In July 2016, Uber hired John List, a big-deal economist at the University of Chicago, as chief economist (a title he shared with Hall). Amazon had approached List with a similar offer in 2010, but he declined after the company said it wouldn’t allow academic publication. Travis Kalanick lured List to Uber by making clear that publishing was part of the deal.
List assembled a small team of researchers to work on pay and pricing, and dubbed it Ubernomics. Not everyone at Uber was fond of the moniker. “We all cringe at that name,” said Michael Amodeo, a spokesperson. List published papers exploring why a gender pay gap existed among Uber drivers and how Uber should apologize to riders who had bad trips. Behind the scenes, he also pushed Uber to add tipping to its app, something Kalanick considered a disguised price increase and strongly opposed. List made an economic case for tipping, arguing it would improve Uber’s service, make drivers happier, and put the company on even footing with Lyft, which had tips.
Uber introduced tipping on June 20, 2017. The next day, Kalanick resigned as CEO after failing to contain months of scandal and board infighting at the company. (Uber has said the two events weren’t connected.) Two months later, Uber named Dara Khosrowshahi CEO. The regime change was felt by List, who said everyone he worked with at Uber at a high level either quit or was fired. List left in May 2018. He’s now the chief economist at Lyft.
Uber doesn’t have a lock on gig economy research, but the company’s economists have deftly woven their findings into the literature. Hall and Krueger’s paper, for instance, has hundreds of academic citations and a handful of footnotes in third-party corporate research (pdf). Krueger referred to his work with Uber in a policy paper (pdf) he co-authored on modernizing labor laws. Krueger and Harvard economist Lawrence Katz then cited that policy paper in a widely read study (pdf) on structural changes in the workforce that was published by Princeton and the National Bureau of Economic Research.
This past spring, MIT published a brief of a working paper from researchers at Stanford that claimed the typical Uber or Lyft driver made just $3.37 an hour, a shockingly low sum. The study received instant attention from media outlets, which proclaimed things like “Uber drivers often make below minimum wage” and “MIT study shows driving for Uber or Lyft is worse than literally any real job.”
Less than a day after the brief gained traction, Hall rebutted it in a post on Uber’s blog. Khosrowshahi shared Hall’s analysis on Twitter, commenting, “MIT = Mathematically Incompetent Theories.” A handful of Uber’s economic collaborators, including Krueger and Yale economist Judy Chevalier, also rallied to the company’s defense on Twitter.

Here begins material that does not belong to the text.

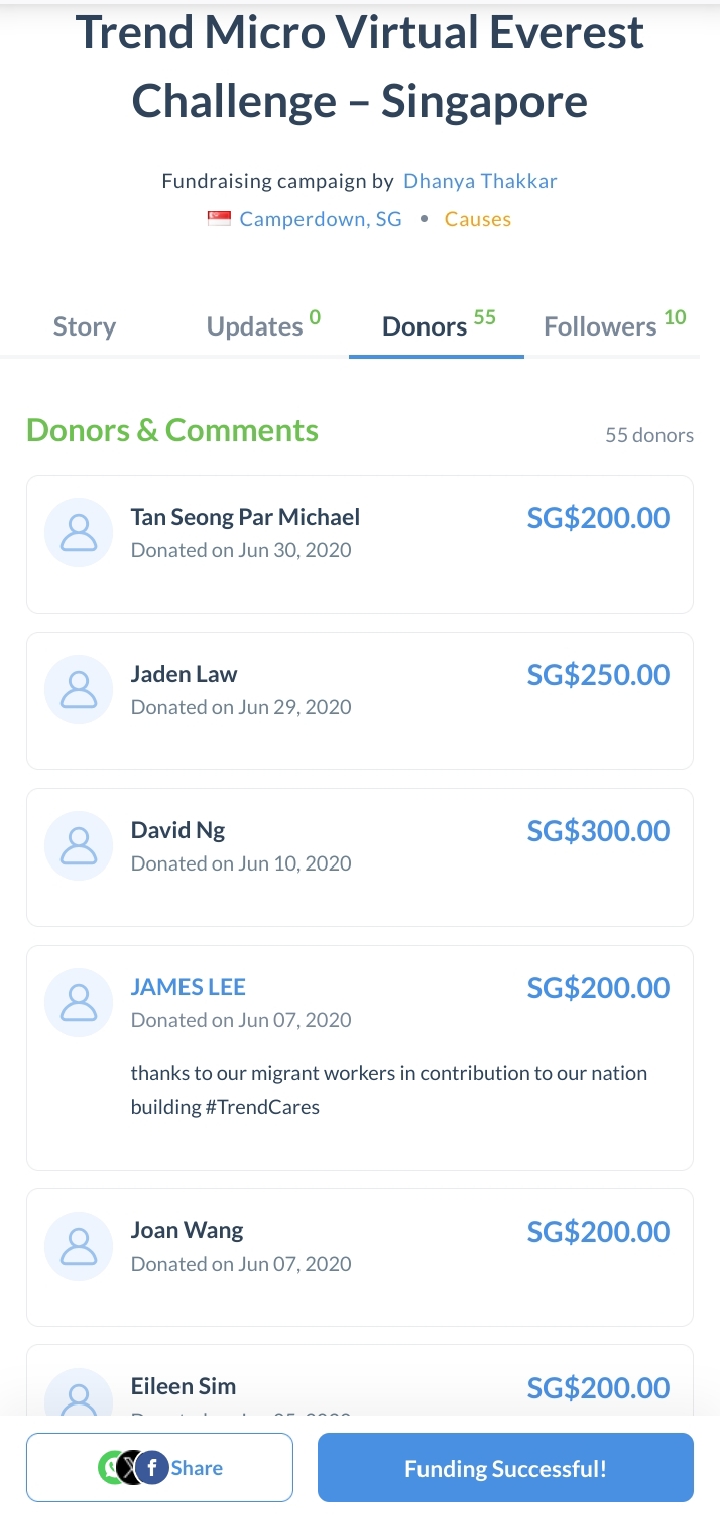
Task: Click the Funding Successful! button
Action: click(505, 1468)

The researchers’ findings were indeed flawed. They based their analysis on self-reported earnings data from a 2017 survey of about 1,100 Uber and Lyft drivers. Because several questions in the survey were worded poorly, the Stanford researchers made incorrect adjustments to the monthly wages that drivers reported, artificially deflating their final earnings number.
A few days later, Stephen Zoepf, the paper’s lead author, said he would revisit the findings and update the paper. He thanked Hall for his analysis, while also issuing a subtle critique. “Transparency and reproducibility are the foundation of any academic endeavor,” Zoepf wrote in a statement he shared on Twitter. “What Hall and Khosrowshahi’s assessment laid bare was an assumption about revenue that I made in the absence of public ride-hailing data and a paucity of independent studies outside Uber’s own analyses.”

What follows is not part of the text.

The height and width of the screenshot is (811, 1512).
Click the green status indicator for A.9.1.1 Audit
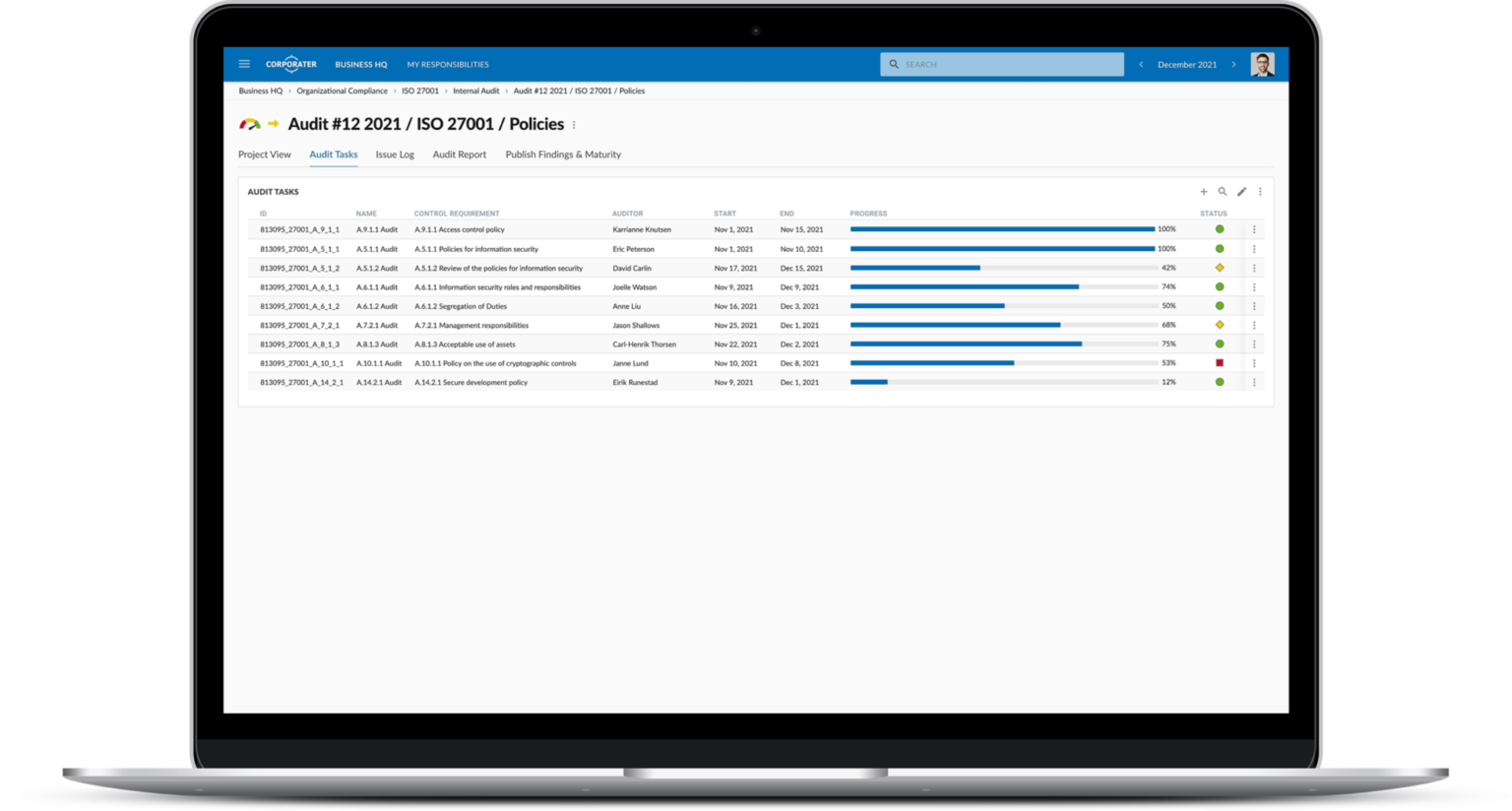pyautogui.click(x=1220, y=228)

The episode provided a glimpse of how Hall’s team springs into action and the academic soft-power it can muster. The company’s research is a virtuous circle. Uber’s high-quality data attracts talented academics and researchers, who write papers that raise the company’s profile and increase its credibility, attracting more academics who write more papers and garner more legitimacy. Upending global transportation is a gritty business. The next policy fight is just around the corner. Ubernomics is ready.
Correction: An earlier version of this article identified Bronwyn Hall as Jonathan Hall’s stepmother. She is his father’s first wife.